** begin LISTED ENTRIES **

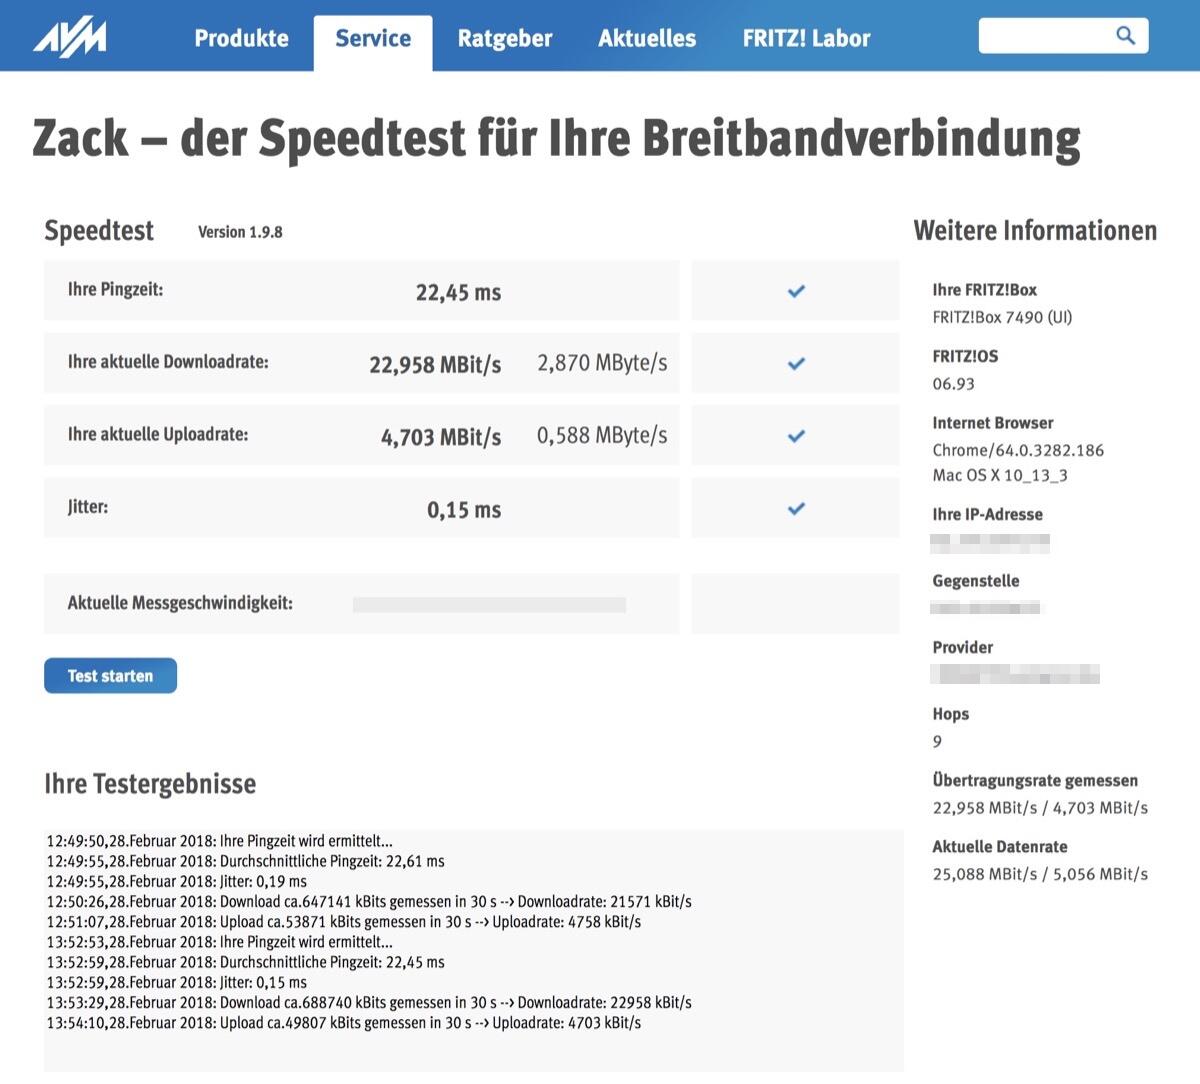1200x1084 pixels.
Task: Click the checkmark next to Pingzeit
Action: (x=796, y=291)
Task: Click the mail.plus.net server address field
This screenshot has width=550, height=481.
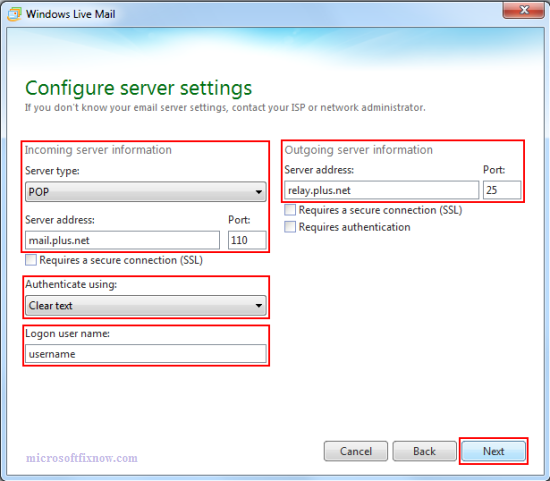Action: [x=122, y=240]
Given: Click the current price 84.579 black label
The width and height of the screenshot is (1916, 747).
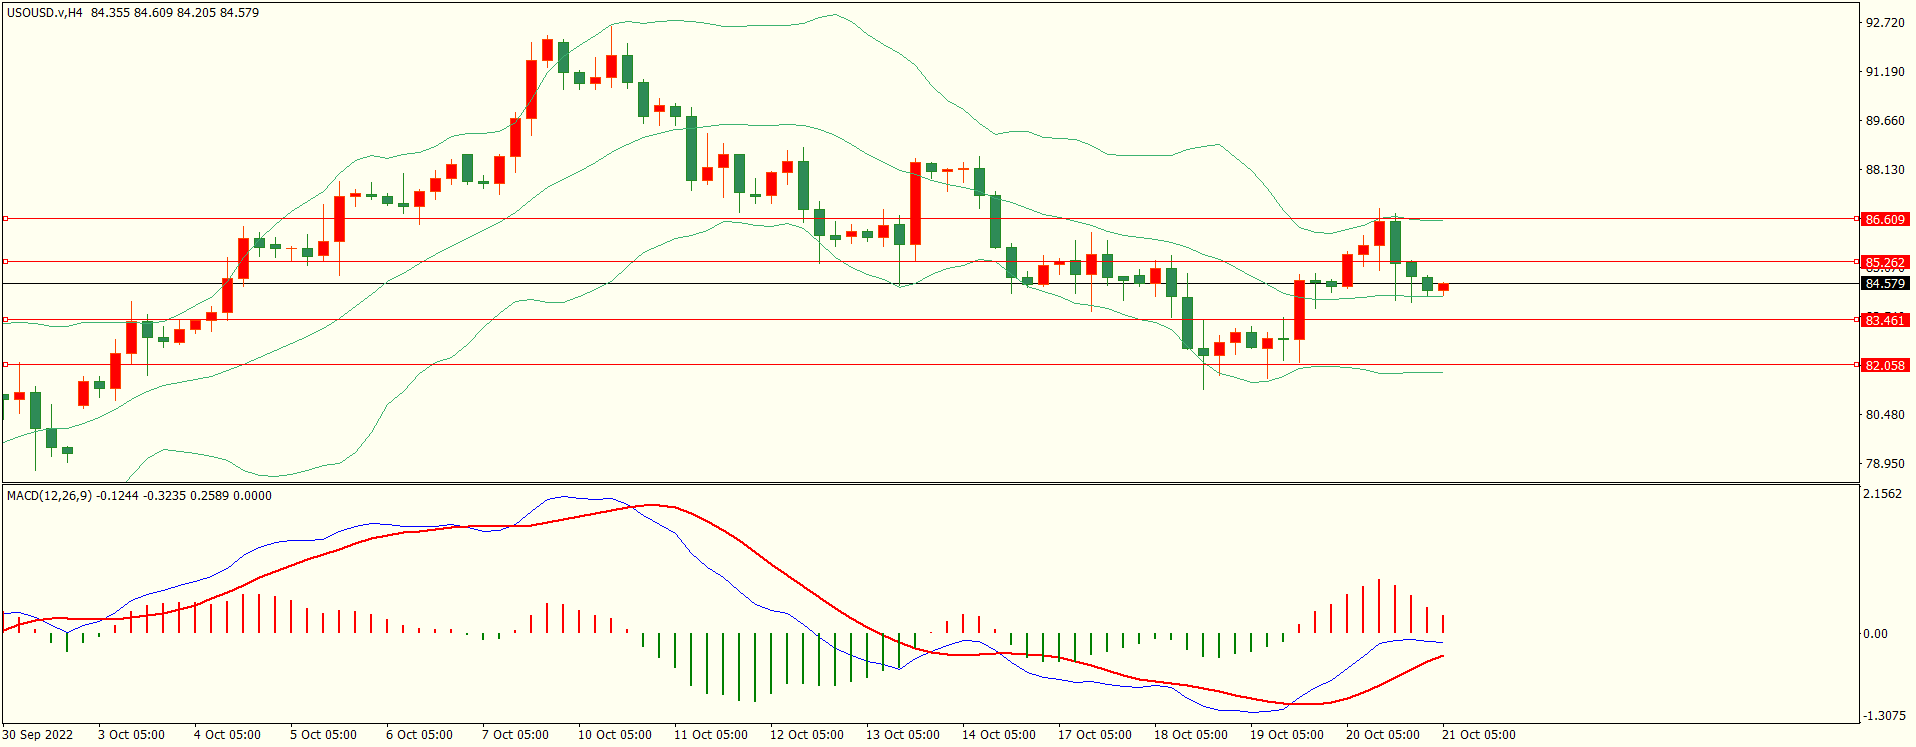Looking at the screenshot, I should pos(1885,284).
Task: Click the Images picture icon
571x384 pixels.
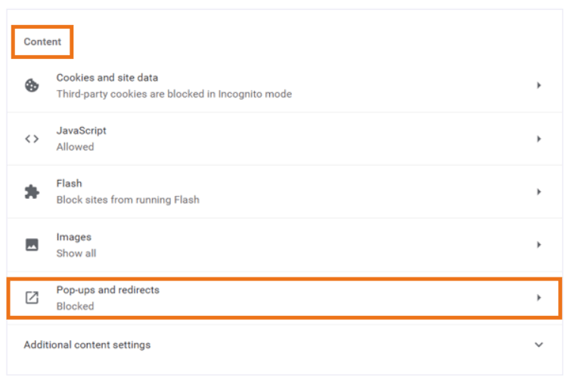Action: (32, 244)
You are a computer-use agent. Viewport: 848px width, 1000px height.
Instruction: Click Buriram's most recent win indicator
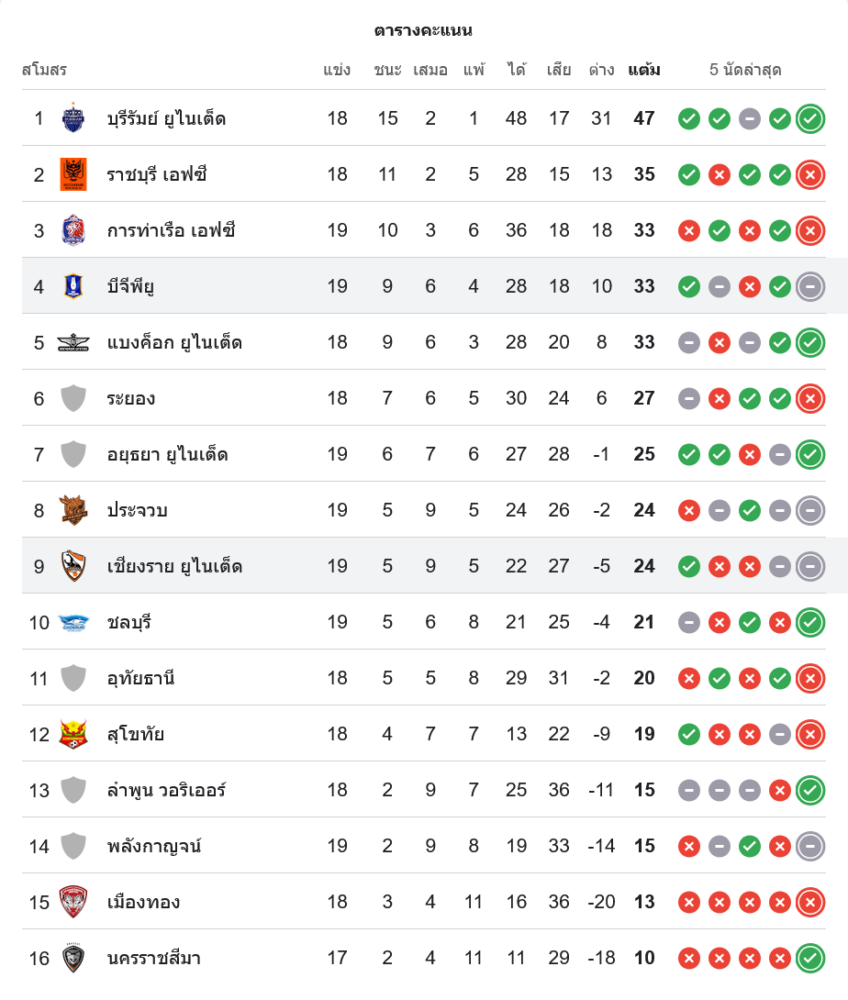pos(810,119)
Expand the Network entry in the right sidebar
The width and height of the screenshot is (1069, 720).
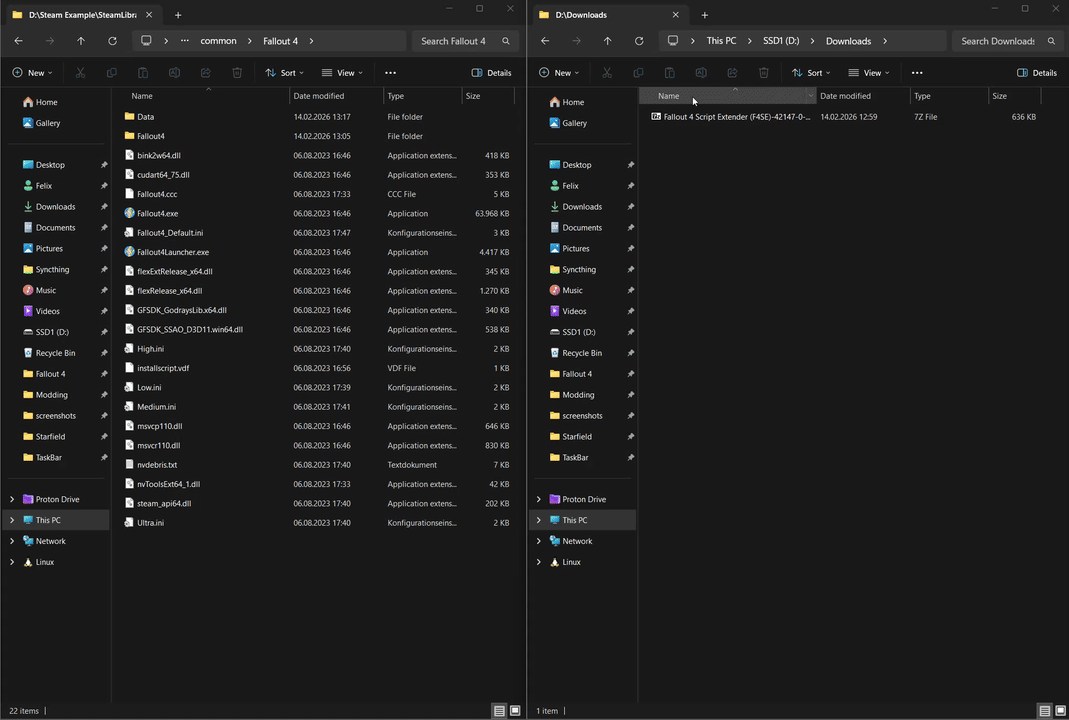pos(539,541)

** end LISTED ENTRIES **

▸ **SHORT PROBLEM**
Copy out the lines word for word, from the line containing "Given: Click the" through the last of the lines, leaving out the pictures.

▸ **FULL RESPONSE**
Given: Click the current price 84.579 black label
The width and height of the screenshot is (1916, 747).
Looking at the screenshot, I should pos(1885,284).
Task: Click the Images picture icon
571x384 pixels.
Action: (32, 244)
You are a computer-use agent. Viewport: 848px width, 1000px height.
Instruction: Click Buriram's most recent win indicator
pos(810,119)
Expand the Network entry in the right sidebar
The width and height of the screenshot is (1069, 720).
pos(539,541)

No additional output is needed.